Truffa ai danni di una senegalese? A processo l’avvocato Francesco D’Agata

La data del processo è stata fissata per il 5 maggio prossimo, innanzi ai giudici della prima sezione collegiale. I legali di D’Agata potrebbero avanzare richiesta di rito alternativo.

Finisce sotto processo l’avvocato Francesco D’Agata, per la presunta truffa ai danni di una donna senegalese, corredata da una falsa sentenza. La Procura leccese ha chiesto ed ottenuto il giudizio immediato nei suoi confronti. Dunque, non ci sarà alcuna udienza preliminare per stabilire se prosciogliere l’imputato. La richiesta è stata avanzata dal sostituto procuratore Massimiliano Carducci e poi avallata dal gip Michele Toriello attraverso apposito decreto.

Stesso discorso per  l’altro avvocato che risponde soltanto delle accuse di indebito utilizzo di carta prepagata e ricettazione. La data del processo è stata fissata per il 5 maggio prossimo, innanzi ai giudici della prima sezione collegiale. I legali di D’Agata, gli avvocati Luigi e Roberto Rella, entro i prossimi 15 giorni potrebbero avanzare richiesta di rito alternativo.

Il 39enne leccese è figlio di Giovanni D’Agata, presidente dello ‘Sportello dei Diritti’, di cui anche lui era un importante referente.

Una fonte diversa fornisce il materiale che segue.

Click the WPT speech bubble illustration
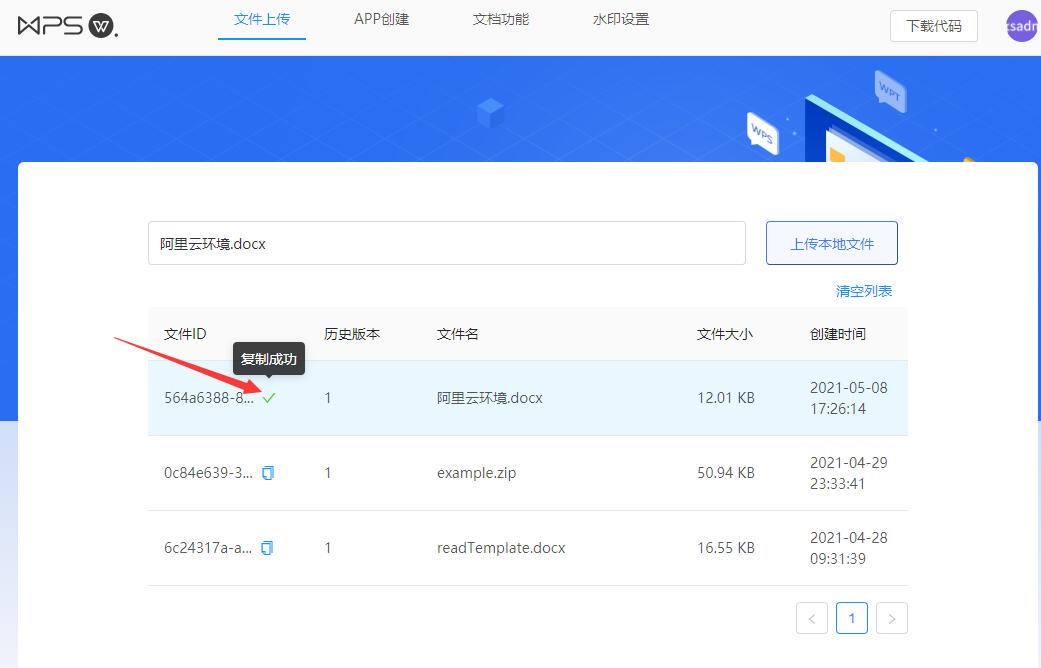 point(889,92)
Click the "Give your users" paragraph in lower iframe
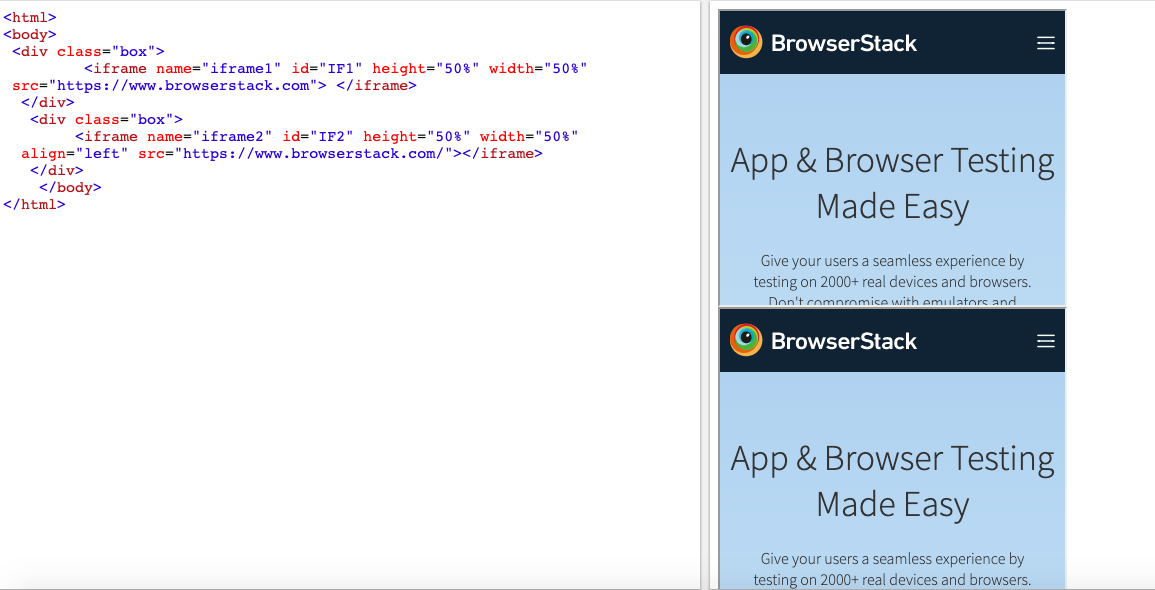The height and width of the screenshot is (590, 1155). (892, 569)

Francesco D’Agata venne arrestato nell’ottobre scorso e poi sospeso per un anno dall’attività forense. Questi risponde delle accuse di truffa aggravata e continuata, falso in atto pubblico e patrocinio infedele aggravato, auto-riciclaggio. Si trova attualmente ai domiciliari, ma il Riesame ha accolto il ricorso del pm che chiedeva il suo ritorno in carcere. Il provvedimento è al momento sospeso e  si attende il ricorso in Cassazione dei suoi legali.

Non è stato facile ricostruire il sistema architettato, di cui D’Agata sarebbe stato il deus ex machina, ma quando i tasselli del puzzle sono stati messi al giusto posto, il quadro è stato chiaro per gli uomini delle fiamme gialle coordinati dal colonnello Francesco Mazzotta. La donna senegalese aveva subito un gravissimo incidente stradale in cui era rimasta sfigurata e si era rivolta a D’Agata per ottenere un risarcimento forte della sua notorietà in difesa dei diritti dei più deboli. E il risarcimento, in effetti, l’avvocato lo aveva ottenuto: più di 600mila euro dal Fondo Vittime della Strada. Di tutti quei soldi, la signora ne ha visti soltanto “la metà della metà” come ha dichiarato Motta. Il legale, infatti, falsificando una sentenza del Tribunale di Trieste, competente a liquidare il risarcimento, aveva convinto la senegalese di aver ottenuto “appena” 300mila euro, di cui l’avvocato ne avrebbe trattenuti circa140mila, liquidando alla donna di fatto 160mila euro. Gli altri – transitati su un conto intestato alla straniera –  D’Agata li avrebbe utilizzati sia per sfizi personali come l’abbonamento in uno stabilimento balneare, ma anche per pagare gli stipendi dei suoi collaboratori.

L’inchiesta sarebbe nata da un IBAN “sospetto” su cui una donna originaria di Torino – che aveva fatto ricorso in Cassazione in realtà mai depositato- aveva versato 4mila euro (era intestato alla signora senegalese, vittima inconsapevole della maxi-truffa organizzata da D’Agata). In merito a questo episodio, risultano indagati per concorso in  ‘infedele patrocinio” e “truffa aggravata” anche altri due avvocati.